The law relating to Insolvency and Bankruptcy in India has recently become a hallmark of dynamism with the passage of the Insolvency and Bankruptcy Code, 2016 (Code or IBC) and is witnessing new horizons. The legal regime has undergone a paradigm shift to reach a position where the law is facilitating faster resolution of stressed assets, while also opening avenues for acquisition of businesses as going concerns.
India has evolved from a slow, bureaucratic system under a multitude of legislations such as Sick Industrial Companies Act, Securitisation and Reconstruction of Financial Assets and Enforcement of Security Interest Act, and Recovery of Debt Due to Banks and Financial Institutions Act, to one where the insolvency resolution process is streamlined under a consolidated Code and only two adjudicating authorities are involved – a departure from the old framework that involved multiple fora.
Although having received wide-spread acclaim at resolving the stress situation in the country’s financial system, the Code, still in its nascent stages, requires further fine tuning to iron out issues experienced with growing practical experience. To keep pace, the legislature and the Insolvency and Bankruptcy Board of India (IBBI), a dynamic institution, have been proactive in making amendments to the Code and the regulations to address the shortcomings exposed and doubts created in insolvency resolution processes. This effort is being further supplemented by the judiciary by putting to rest various issues that have been creating a great deal of ambiguity in giving effect to the provisions of the Code. Other stakeholders such as the Securities and Exchange Board of India (SEBI) (discussed later) and Ministry of Corporate Affairs have also notified various changes to further streamline the corporate insolvency resolution process to further advance the objectives of the Code.
The previous legal framework that dealt with cases of insolvency suffered from various defects which made it more difficult for lenders to recover debts from insolvent entities, which was further marred by delays and consequent deterioration of value. The process took several years for liquidation of the debtor company.

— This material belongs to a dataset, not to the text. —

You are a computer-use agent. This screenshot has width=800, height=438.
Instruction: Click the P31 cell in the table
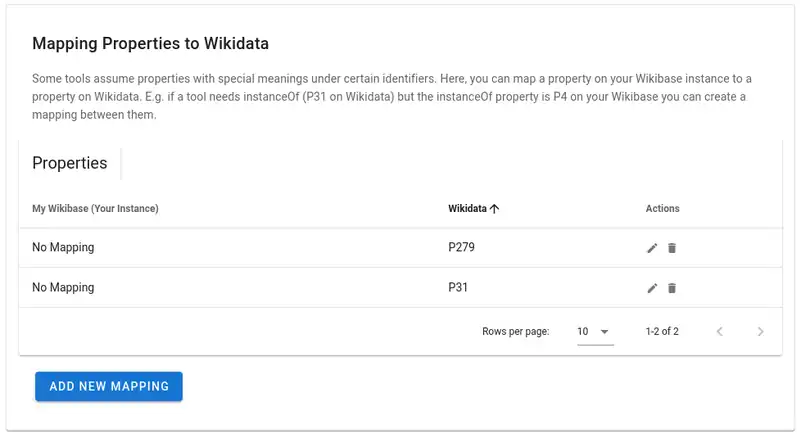[x=458, y=288]
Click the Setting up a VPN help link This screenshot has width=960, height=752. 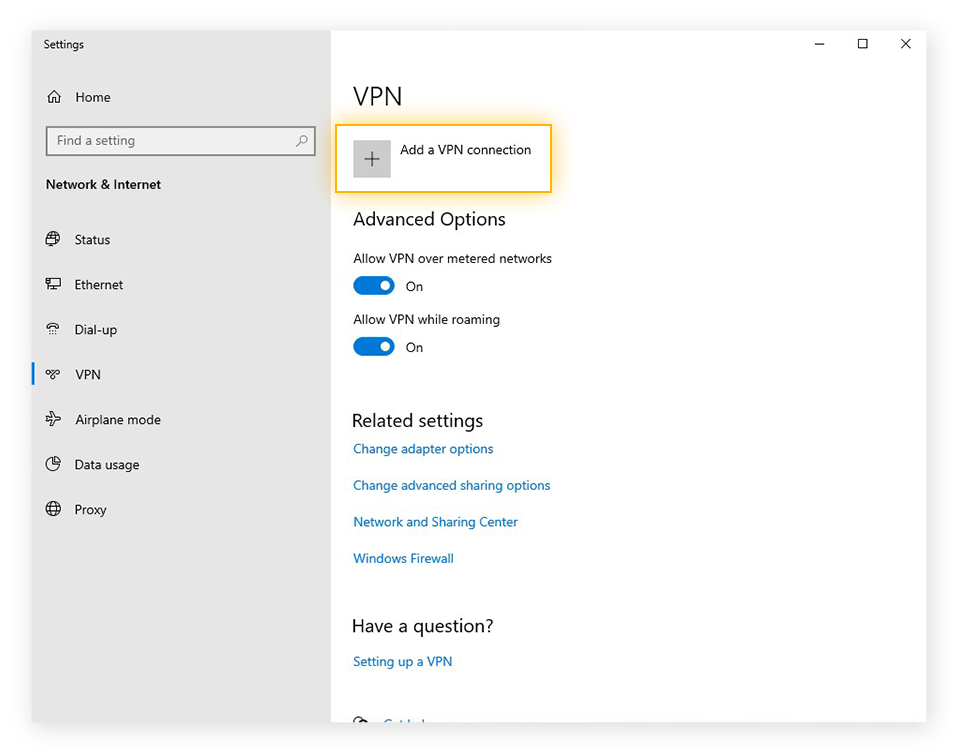(402, 661)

Since the debtor company remained in the hands of the promoters and extant management, often there was very little value left for the lenders to recover. Various RBI schemes such as Corporate Debt Restructuring, Joint Lenders Forum, Scheme for Sustainable Structuring of Stressed Assets (S4A), Strategic Debt Restructuring etc. also failed to yield results. Lack of availability of quality information and in quantity required by potential bidders also acted as a major impediment. Under the new law, the resolution professional provides information about the corporate debtor through various modes, the information memorandum being one of them. The new framework provides a time-bound process wherein the first objective is to continue the company as a going concern, preserving its assets, and thereby, the value of the company. The Code marks a significant departure from a debtor in control to creditor in control model, wherein the resolution professional takes control of the corporate debtor and the Code imposes an obligation on the personnel of the corporate debtor to cooperate with the resolution professional.
When a corporate debtor defaults in repayment of dues, Corporate Insolvency Resolution Process (CIRP) can be initiated by a financial creditor under Section 7, by an operational debtor under Section 9 or by the corporate debtor itself under Section 10 of the Code, by making an application to the National Company Law Tribunal (NCLT).